* BEGIN RECORDS TO PROCESS *
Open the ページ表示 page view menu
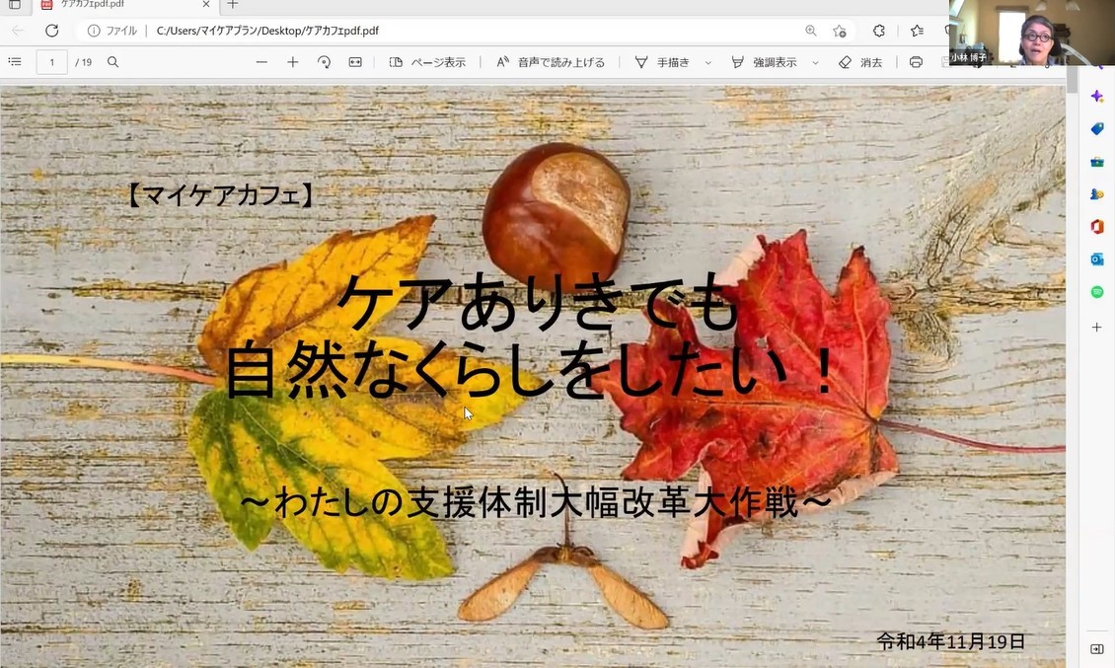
* END RECORDS TO PROCESS *
* BEGIN RECORDS TO PROCESS *
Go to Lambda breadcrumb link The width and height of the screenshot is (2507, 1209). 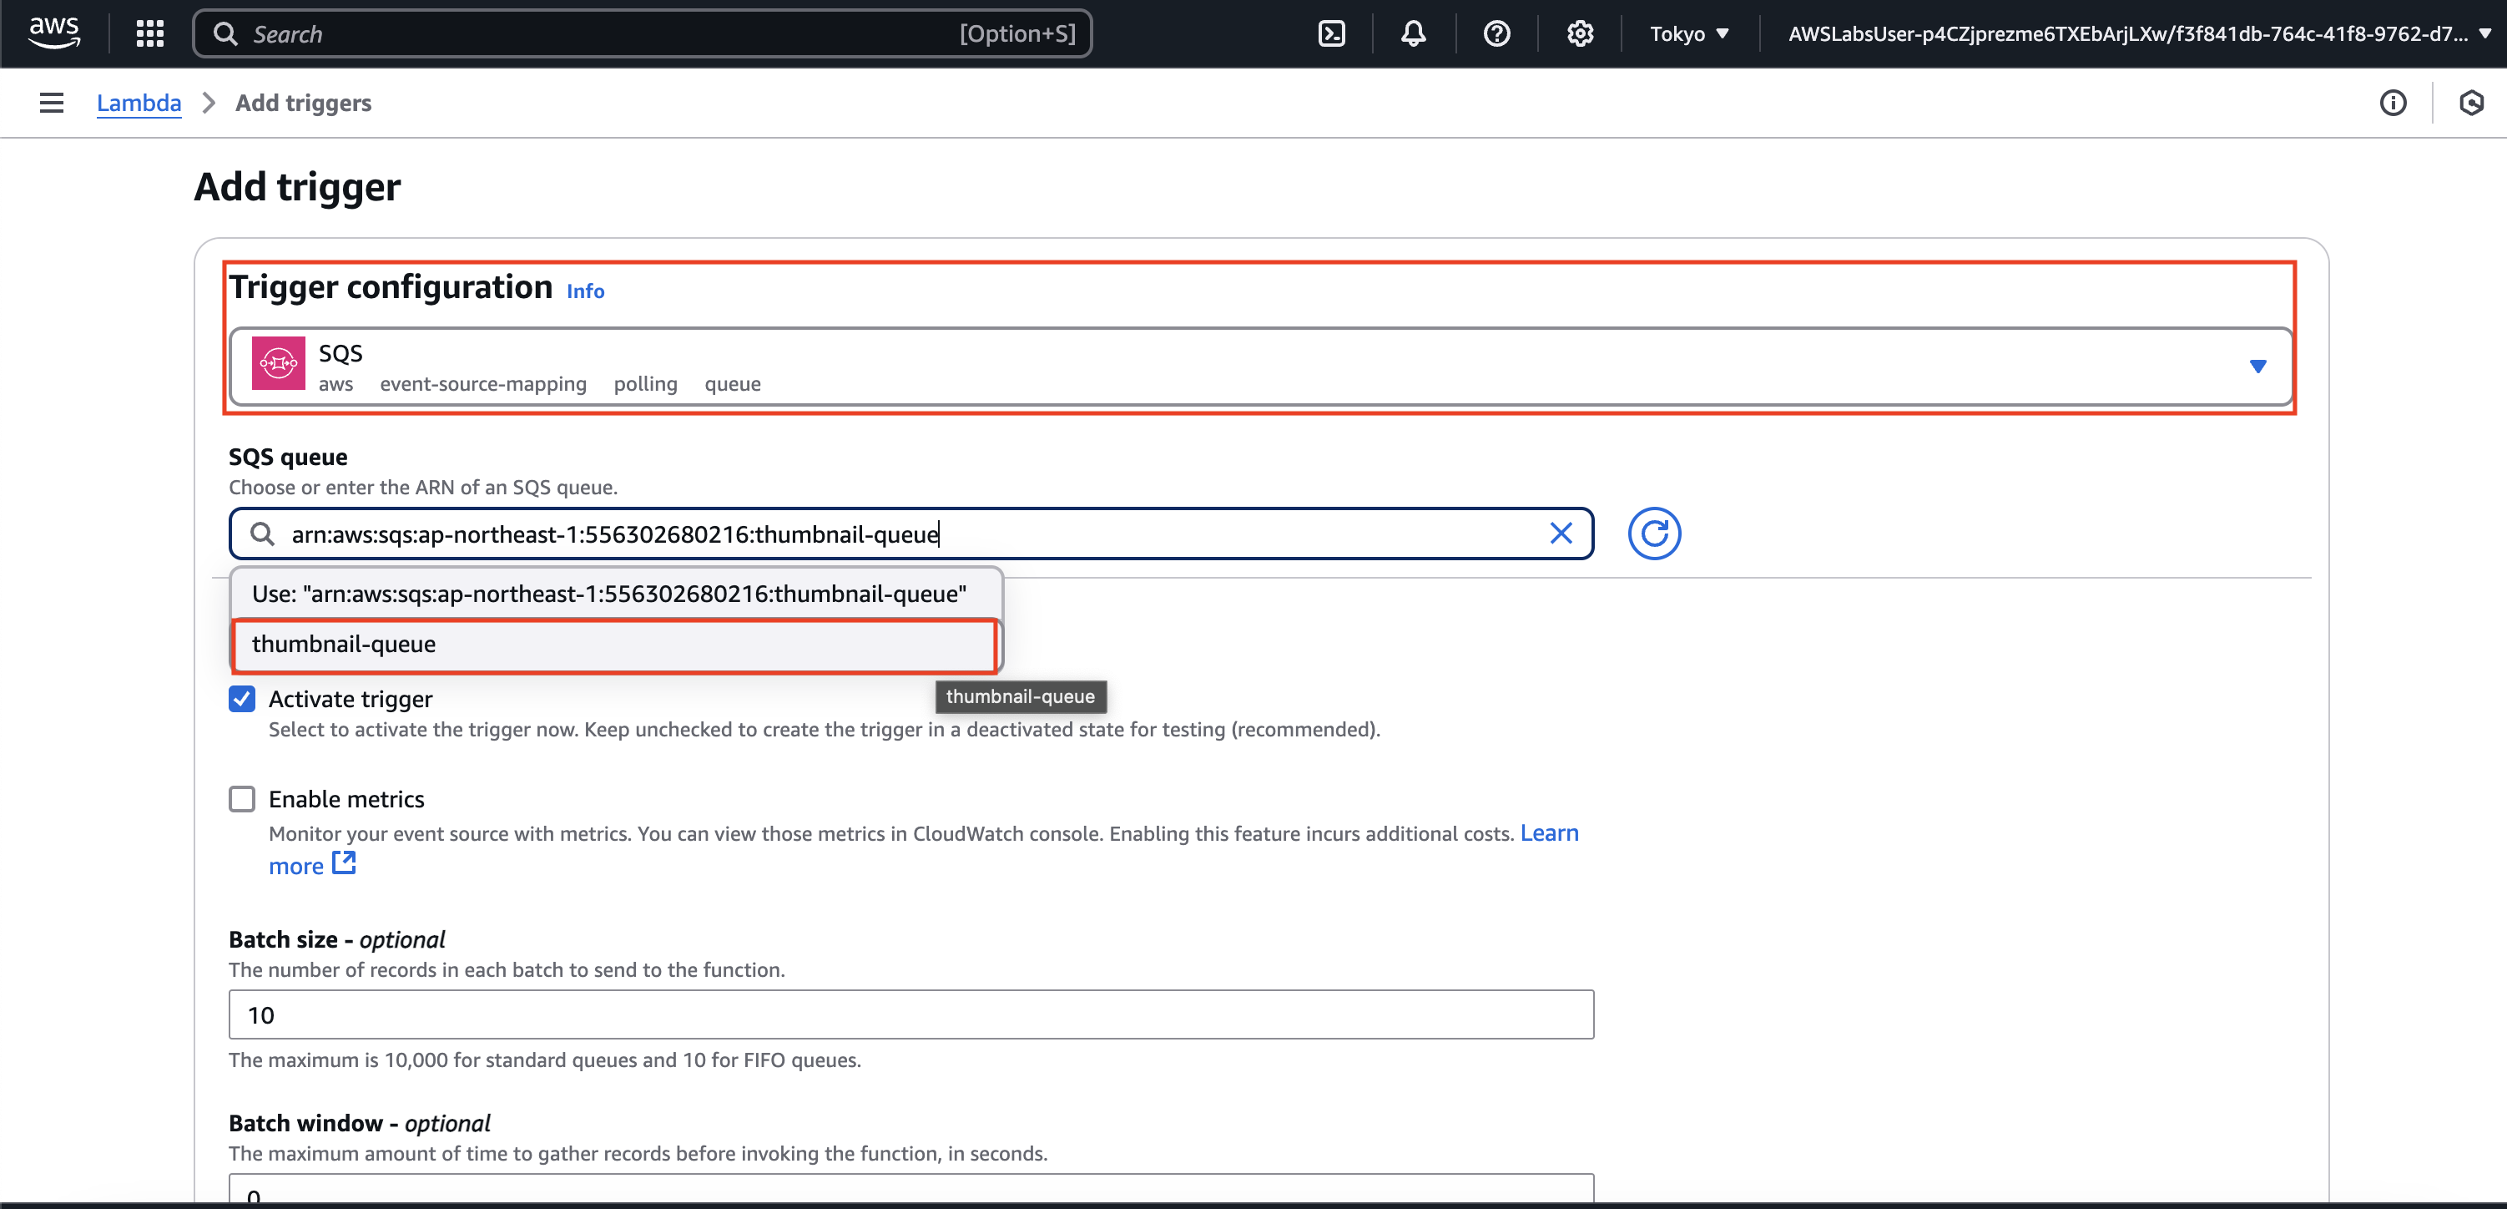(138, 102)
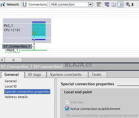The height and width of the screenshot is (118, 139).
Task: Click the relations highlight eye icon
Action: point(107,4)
* END RECORDS TO PROCESS *
* BEGIN RECORDS TO PROCESS *
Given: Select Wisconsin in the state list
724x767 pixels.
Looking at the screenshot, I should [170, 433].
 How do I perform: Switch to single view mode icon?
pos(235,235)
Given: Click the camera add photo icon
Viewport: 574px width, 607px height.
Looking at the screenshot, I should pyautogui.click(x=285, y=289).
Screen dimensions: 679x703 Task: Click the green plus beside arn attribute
* END RECORDS TO PROCESS *
**AIM**
Write out the records from the line with "Given: Select Wisconsin in the state list" up to and including the line with "Screen dimensions: 679x703", keeping every line the same.

**THE RESPONSE**
Given: Select Wisconsin in the state list
724x767 pixels.
Looking at the screenshot, I should [170, 433].
 How do I perform: Switch to single view mode icon?
pos(235,235)
Given: Click the camera add photo icon
Viewport: 574px width, 607px height.
Looking at the screenshot, I should pyautogui.click(x=285, y=289).
Screen dimensions: 679x703 Task: Click the green plus beside arn attribute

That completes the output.